Controllable Artistic Text Style Transfer via Shape-Matching GAN

Abstract: Artistic text style transfer is the task of migrating the style from a source image to the target text to create artistic typography. Recent style transfer methods have considered texture control to enhance usability. However, controlling the stylistic degree in terms of shape deformation remains an important open challenge. In this paper, we present the first text style transfer network that allows for real-time control of the crucial stylistic degree of the glyph through an adjustable parameter. Our key contribution is a novel bidirectional shape matching framework to establish an effective glyph-style mapping at various deformation levels without paired ground truth. Based on this idea, we propose a scale-controllable module to empower a single network to continuously characterize the multi-scale shape features of the style image and transfer these features to the target text. The proposed method demonstrates its superiority over previous state-of-the-arts in generating diverse, controllable and high-quality stylized text.

• The paper introduces a bidirectional shape matching framework enabling continuous control over glyph deformations to balance legibility and artistry.
• It features a sketch module that transforms a single style image into a multi-scale dataset, capturing diverse deformation levels effectively.
• The Controllable ResBlock in the GAN achieves smooth transitions across stylistic deformations, outperforming state-of-the-art models in both visual appeal and clarity.

Controllable Artistic Text Style Transfer via Shape-Matching GAN

This paper addresses the challenge of artistic text style transfer, focusing on real-time control of glyph deformation to produce stylized typography from a single source image. The authors introduce Shape-Matching GAN, a framework that facilitates continuous and controllable adjustment of stylistic deformations in text.

Key Contributions

1. Bidirectional Shape Matching Framework: The paper proposes a novel framework allowing for scalable control over glyph deformation, which is crucial for maintaining the balance between legibility and artistry. This framework establishes a robust mapping between style images and target glyphs by employing a bidirectional shape matching strategy.
2. Sketch Module: A unique sketch module is introduced to effectively transform a single style image into a multi-scale training dataset. This module captures shape features across different deformation levels, thus enabling robust glyph-style mapping.
3. Scale-Controllable Network: Utilizing a Controllable ResBlock, the proposed GAN model adapts to various levels of stylistic deformations, providing smooth transitions across styles without needing model retraining.

Methodology

The method divides the task into two main processes: structure transfer and texture transfer. The structure transfer involves a backward-forward method for shape matching, where contour simplification in the backward phase supports the transfer of style features to target glyphs. In the forward phase, the Shape-Matching GAN applies artistic style through learned coarse-to-fine mappings.

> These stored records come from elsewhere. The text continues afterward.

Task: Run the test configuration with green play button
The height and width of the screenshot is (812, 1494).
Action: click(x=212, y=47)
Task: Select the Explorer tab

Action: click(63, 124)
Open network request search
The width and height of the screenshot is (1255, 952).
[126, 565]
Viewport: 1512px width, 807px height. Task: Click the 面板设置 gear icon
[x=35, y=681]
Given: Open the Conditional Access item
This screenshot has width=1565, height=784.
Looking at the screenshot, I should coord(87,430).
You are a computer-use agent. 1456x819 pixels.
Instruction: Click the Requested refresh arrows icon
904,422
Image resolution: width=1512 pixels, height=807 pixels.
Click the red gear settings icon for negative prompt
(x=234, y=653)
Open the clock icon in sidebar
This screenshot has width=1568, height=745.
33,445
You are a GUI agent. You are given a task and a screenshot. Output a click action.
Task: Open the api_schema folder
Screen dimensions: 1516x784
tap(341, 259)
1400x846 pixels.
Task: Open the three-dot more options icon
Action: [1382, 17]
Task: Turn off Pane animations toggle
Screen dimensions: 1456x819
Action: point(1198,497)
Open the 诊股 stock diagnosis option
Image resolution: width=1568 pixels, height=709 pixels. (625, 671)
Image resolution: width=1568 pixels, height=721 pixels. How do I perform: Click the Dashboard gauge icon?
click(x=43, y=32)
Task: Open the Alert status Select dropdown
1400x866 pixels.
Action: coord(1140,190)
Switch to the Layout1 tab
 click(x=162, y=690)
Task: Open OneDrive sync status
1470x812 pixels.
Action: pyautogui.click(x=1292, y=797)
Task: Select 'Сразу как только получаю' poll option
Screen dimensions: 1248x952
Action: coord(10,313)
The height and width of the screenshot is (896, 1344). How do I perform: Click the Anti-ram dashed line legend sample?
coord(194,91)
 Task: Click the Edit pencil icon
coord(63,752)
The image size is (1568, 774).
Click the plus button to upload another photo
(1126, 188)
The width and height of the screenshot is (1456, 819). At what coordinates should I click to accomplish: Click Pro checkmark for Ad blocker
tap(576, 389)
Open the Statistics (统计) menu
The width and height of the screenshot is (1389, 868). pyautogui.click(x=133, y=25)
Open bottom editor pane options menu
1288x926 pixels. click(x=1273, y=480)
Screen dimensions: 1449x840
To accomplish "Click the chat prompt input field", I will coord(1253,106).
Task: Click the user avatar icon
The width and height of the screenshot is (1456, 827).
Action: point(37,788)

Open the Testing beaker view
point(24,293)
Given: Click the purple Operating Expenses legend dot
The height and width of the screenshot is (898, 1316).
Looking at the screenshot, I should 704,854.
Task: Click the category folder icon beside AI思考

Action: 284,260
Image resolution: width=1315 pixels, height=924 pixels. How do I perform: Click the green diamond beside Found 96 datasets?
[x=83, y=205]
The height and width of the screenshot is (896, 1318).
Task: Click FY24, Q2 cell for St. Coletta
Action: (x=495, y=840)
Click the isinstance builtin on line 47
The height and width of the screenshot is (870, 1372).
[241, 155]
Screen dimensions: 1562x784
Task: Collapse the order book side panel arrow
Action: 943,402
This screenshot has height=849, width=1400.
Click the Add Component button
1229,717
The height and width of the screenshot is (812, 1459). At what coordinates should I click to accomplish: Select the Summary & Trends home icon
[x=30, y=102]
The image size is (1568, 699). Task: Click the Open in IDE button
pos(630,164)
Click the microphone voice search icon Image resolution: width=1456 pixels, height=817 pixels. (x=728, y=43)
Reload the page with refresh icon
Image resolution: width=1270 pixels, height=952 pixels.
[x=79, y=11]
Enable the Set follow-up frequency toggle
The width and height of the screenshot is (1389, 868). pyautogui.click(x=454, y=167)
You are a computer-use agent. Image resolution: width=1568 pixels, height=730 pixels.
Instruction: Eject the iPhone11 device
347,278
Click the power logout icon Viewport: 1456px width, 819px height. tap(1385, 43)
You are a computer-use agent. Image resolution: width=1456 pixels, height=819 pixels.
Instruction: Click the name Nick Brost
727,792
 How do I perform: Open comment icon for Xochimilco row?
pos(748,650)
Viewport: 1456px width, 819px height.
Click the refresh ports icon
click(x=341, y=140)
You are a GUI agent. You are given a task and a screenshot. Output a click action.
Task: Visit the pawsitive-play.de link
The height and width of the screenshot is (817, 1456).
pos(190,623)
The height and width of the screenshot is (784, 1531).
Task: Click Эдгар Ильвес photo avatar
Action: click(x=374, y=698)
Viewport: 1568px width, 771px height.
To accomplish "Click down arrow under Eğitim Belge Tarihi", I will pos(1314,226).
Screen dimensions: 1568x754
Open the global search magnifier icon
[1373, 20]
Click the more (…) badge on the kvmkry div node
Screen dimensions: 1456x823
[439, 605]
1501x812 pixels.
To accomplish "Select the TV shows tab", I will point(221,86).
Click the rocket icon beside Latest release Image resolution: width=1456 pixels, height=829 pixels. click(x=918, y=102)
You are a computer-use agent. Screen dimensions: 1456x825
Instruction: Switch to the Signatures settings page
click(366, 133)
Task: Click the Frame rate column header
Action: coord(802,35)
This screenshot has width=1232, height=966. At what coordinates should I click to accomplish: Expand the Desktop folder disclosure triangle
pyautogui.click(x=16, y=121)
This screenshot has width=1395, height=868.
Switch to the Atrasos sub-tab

The texture transfer utilizes an adversarial training setup to synthesize the final artistic text, which ensures both structural fidelity and stylistic richness.

Empirical Evaluation

The proposed method shows clear superiority when compared to state-of-the-art style transfer models. It demonstrates better performance in terms of both artistic expression and preservation of text legibility, as illustrated by user studies and qualitative comparisons. The ability of the model to adjust glyph deformation continuously offers substantial advantages over existing discrete-level methods.

Implications and Future Work

Practically, this work has significant implications for dynamic typography and graphic design by offering real-time interactiveness in artistic text rendering. Theoretically, it provides a robust framework for future work in multi-scale and controllable style transfer.

The model holds promise for further exploration in adapting the smoothness block within the sketch module for more style versatility and could be extended to dynamic applications such as text video synthesis. Moreover, the disentanglement of structure and texture offers intriguing possibilities for broader applications beyond text, such as symbol stylization and icon design.

Overall, this paper presents a substantial contribution to the field of artistic style transfer, providing a practical avenue for further research and development in AI-driven visual creativity.